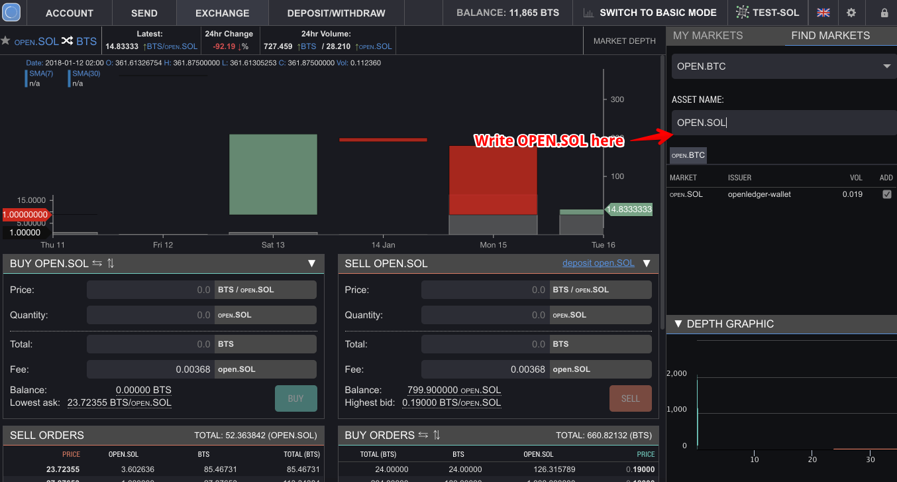The image size is (897, 482).
Task: Flip the market pair with the shuffle icon
Action: click(x=68, y=41)
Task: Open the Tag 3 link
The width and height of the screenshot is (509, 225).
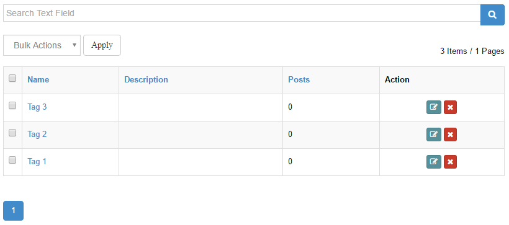Action: (x=37, y=107)
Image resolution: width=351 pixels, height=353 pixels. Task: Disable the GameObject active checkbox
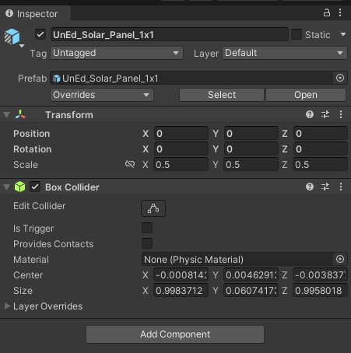[x=40, y=34]
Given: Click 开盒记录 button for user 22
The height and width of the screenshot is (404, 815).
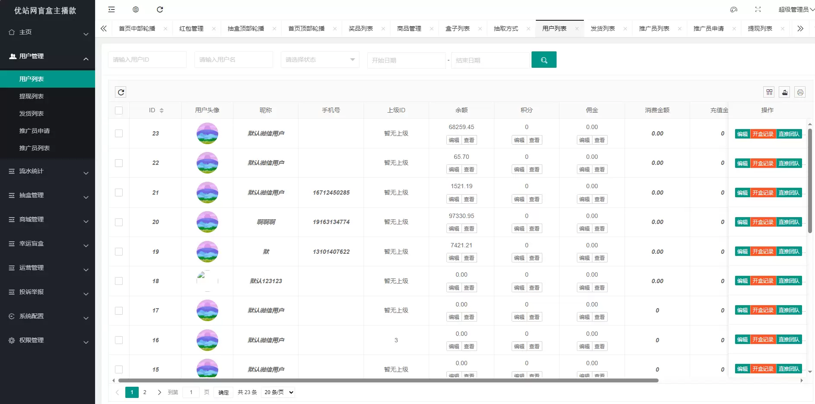Looking at the screenshot, I should (763, 164).
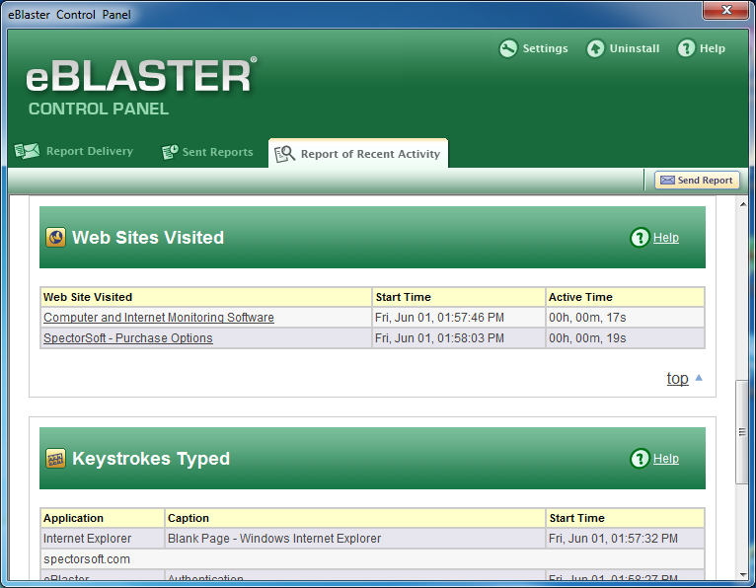Image resolution: width=756 pixels, height=588 pixels.
Task: Open SpectorSoft - Purchase Options link
Action: 128,338
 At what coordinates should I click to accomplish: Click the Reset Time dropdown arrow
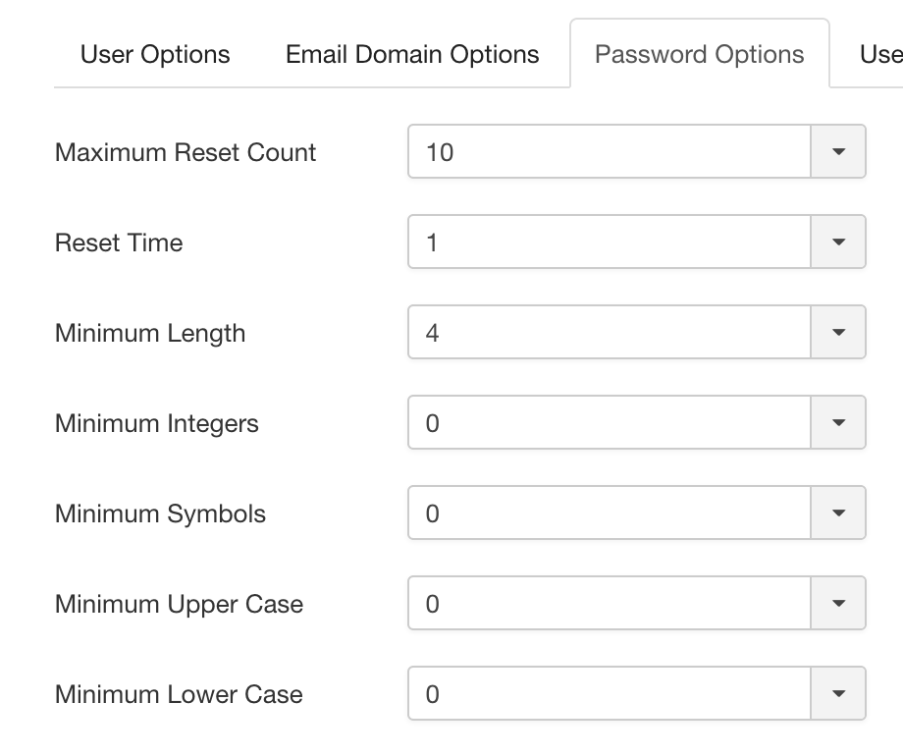[x=838, y=242]
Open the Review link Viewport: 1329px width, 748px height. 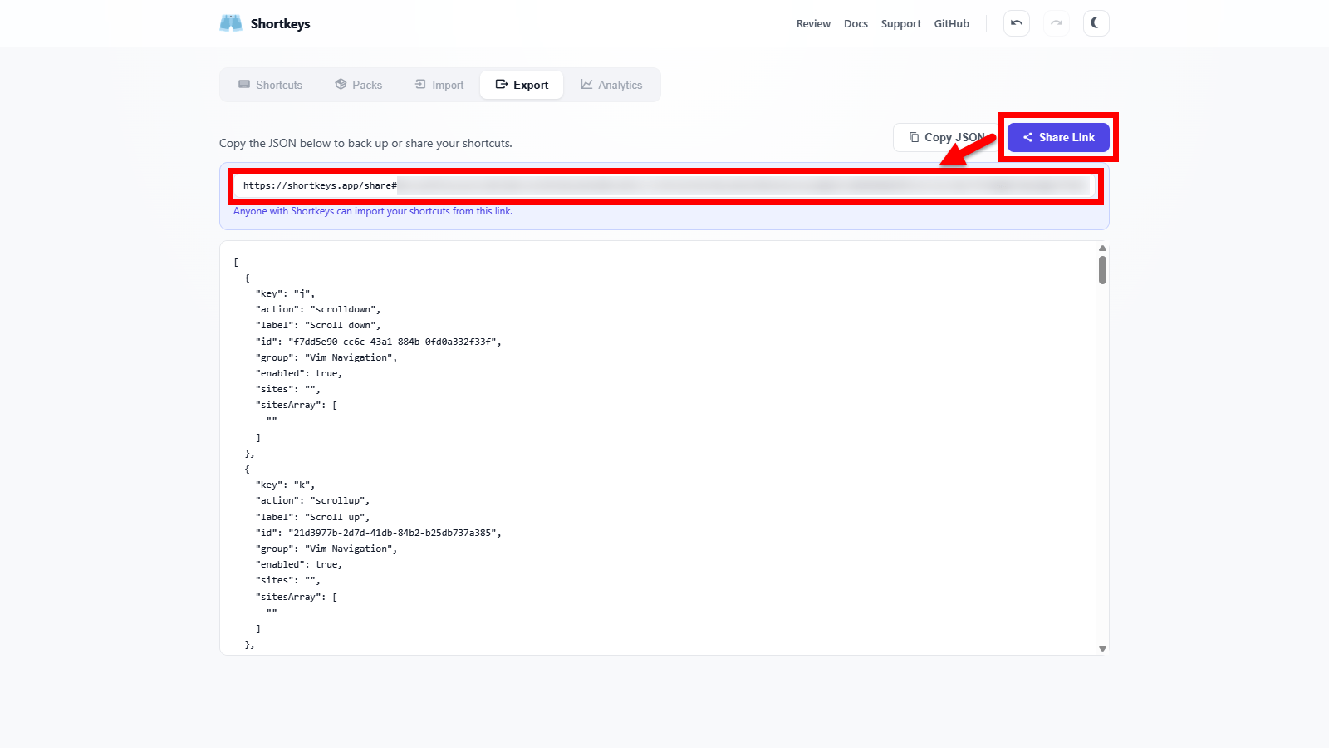(813, 24)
________________________________________
§ What the task asks
Copy needed, without pictures: the lines of the listing above from the line containing "Image resolution: width=351" up to and including the line containing "Given: Click 开盒记录 button for user 22", set down exactly.

§ Exercise response
Image resolution: width=351 pixels, height=353 pixels. Task: Disable the GameObject active checkbox
[x=40, y=34]
Given: Click 开盒记录 button for user 22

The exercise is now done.